中国で6月に開催されたGSMAのイベント「モバイルワールドコングレス上海2018」で、KDDIなど世界の15の通信事業者が、GSMAが策定する「IoTセキュリティガイドライン」の業界への普及に取り組むと発表した。
ビジネスや生活の様々な領域にIoTを普及させるためには、不正遠隔操作やデータの盗聴といったセキュリティ課題への対応が不可欠となる。
IoTセキュリティガイドラインは、その手立てとしてGSMAがIoTサービス事業者、デバイスメーカー、開発会社、通信事業者を対象に、2016年に策定したものだ。
LTE-M、NB-IoTなどの新技術を盛り込んだ「バージョン2.0」が昨年10月に取りまとめられたのを機に、GSMAは各国の通信事業者にガイドラインの普及活動への参画を呼びかけた。
今回の発表はこれを受けたもので、KDDIのほか、米AT&T、中国の通信大手3社、ドイツテレコム、オレンジ、テレフォニカ、テレノールグループ、テリア、ボーダフォンの欧州勢、韓国のLGユープラス。

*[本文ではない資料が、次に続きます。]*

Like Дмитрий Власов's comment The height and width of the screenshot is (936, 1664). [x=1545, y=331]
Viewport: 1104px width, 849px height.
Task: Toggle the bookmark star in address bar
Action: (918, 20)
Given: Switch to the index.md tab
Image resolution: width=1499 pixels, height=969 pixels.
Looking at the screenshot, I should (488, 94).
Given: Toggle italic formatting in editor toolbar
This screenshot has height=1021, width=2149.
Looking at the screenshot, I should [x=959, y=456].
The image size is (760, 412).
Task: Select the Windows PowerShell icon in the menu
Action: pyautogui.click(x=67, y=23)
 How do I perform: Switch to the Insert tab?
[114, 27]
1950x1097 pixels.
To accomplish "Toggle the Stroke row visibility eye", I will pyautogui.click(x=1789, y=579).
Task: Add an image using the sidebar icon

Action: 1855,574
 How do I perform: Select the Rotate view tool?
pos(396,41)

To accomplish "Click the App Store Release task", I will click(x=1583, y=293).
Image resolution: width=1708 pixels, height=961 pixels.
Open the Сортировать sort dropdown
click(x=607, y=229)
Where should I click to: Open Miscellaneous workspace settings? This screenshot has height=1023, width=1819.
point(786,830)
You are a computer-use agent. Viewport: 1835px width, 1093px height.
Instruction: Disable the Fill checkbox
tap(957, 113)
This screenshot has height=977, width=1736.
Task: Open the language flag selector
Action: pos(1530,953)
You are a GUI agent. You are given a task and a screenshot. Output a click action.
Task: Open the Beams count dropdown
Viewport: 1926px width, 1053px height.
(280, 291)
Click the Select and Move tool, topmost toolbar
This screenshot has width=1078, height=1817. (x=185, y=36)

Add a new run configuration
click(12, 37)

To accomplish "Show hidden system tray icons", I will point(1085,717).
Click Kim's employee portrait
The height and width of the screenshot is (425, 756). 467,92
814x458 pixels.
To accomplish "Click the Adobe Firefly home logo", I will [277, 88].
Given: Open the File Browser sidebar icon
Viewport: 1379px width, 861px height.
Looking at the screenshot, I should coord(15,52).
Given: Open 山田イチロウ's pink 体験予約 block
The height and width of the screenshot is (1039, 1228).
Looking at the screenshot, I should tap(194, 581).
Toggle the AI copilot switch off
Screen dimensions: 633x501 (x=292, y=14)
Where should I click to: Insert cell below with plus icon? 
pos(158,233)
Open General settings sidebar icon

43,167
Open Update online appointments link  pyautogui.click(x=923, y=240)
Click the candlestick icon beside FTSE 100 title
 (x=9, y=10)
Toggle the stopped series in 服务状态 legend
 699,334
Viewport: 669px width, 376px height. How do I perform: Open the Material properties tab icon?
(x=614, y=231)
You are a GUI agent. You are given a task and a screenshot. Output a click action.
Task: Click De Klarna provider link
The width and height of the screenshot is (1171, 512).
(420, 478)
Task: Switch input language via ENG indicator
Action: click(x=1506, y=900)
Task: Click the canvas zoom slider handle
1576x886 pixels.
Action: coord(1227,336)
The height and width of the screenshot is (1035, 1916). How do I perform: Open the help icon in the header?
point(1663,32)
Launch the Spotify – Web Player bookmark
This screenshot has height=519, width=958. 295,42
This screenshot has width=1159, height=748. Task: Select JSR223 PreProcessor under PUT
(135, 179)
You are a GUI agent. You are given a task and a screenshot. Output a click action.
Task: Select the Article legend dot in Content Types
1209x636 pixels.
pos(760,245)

中東・アフリカで事業を展開するエミレーツ、ザイン、トルコのタークセルが賛同を表明した。
KDDIの原田圭悟氏は「海外で重大なインシデントが起こっており、IoTのセキュリティへの関心が高まってきていることも、この動きの背景にある」と話す。
セキュリティの底上げに期待GSMAのガイドラインは、大きく2つのパートに分かれている。まずは、セキュリティ対策のポイントをIoTシステムの構成要素であるサーバー、データベース、クラウド、ネットワーク、端末などに分けて解説したパートだ。特にモバイル通信に限定したものではなく、汎用的なIoTのセキュリティ対策の指針を示したものだ。
もう1つのパートでは、通信事業者がIoT向けサービスを提供するための技術や機器・端末の観点から、セキュリティのガイドラインを示している。
なお、これらはGSMAに加盟する通信事業者に対して強制力を持つものではなく、参照文書として位置づけられている。
GSMAは、IoTセキュリティガイドラインを「概要」「IoTサービス」「エンドポイント(端末)」「通信事業者向け」の4つの文書に分けてWeb上で公開しており、日本語でも読むことが可能だ。
「IoTセキュリティガイドライン」の概要解説書。
これを含む4つのガイドライン文書がGSMAのWebサイトで公開されている
それでは、今後このガイドラインは、どのような形で活用されることになるのだろうか。
原田氏はKDDIのサービスに関しては、「社内でより厳しい規定を運用しており、特に扱いが変わるわけではない」という。GSMAのガイドラインは、日本の通信事業者にとっては常識的なものとなっている。
そこで原田氏は次のように語る。「IoTには、通信に馴染みのない企業も多く取り組んでおり、ガイドラインを活用してもらうことで、セキュリティの底上げが図れるのではないか」
また、「ガイドラインを通じて発展途上国のセキュリティレベルが向上すれば、IoTのグローバル展開にも弾みが付く」とも期待する。
ただ、原田氏は「ユーザーがガイドラインを見て、1つ1つ対策を講じるのは困難だ」とも指摘している。
KDDIは、SIM情報を用いて自動的に強固な暗号化通信を実現する技術を開発。このセキュリティ技術を実装したLTE-Mサービス「KDDI IoTコネクト LPWA」を今年1月から提供している。本当にセキュリティを確保するには、こうしたユーザーに意識をさせない対策が重要だという。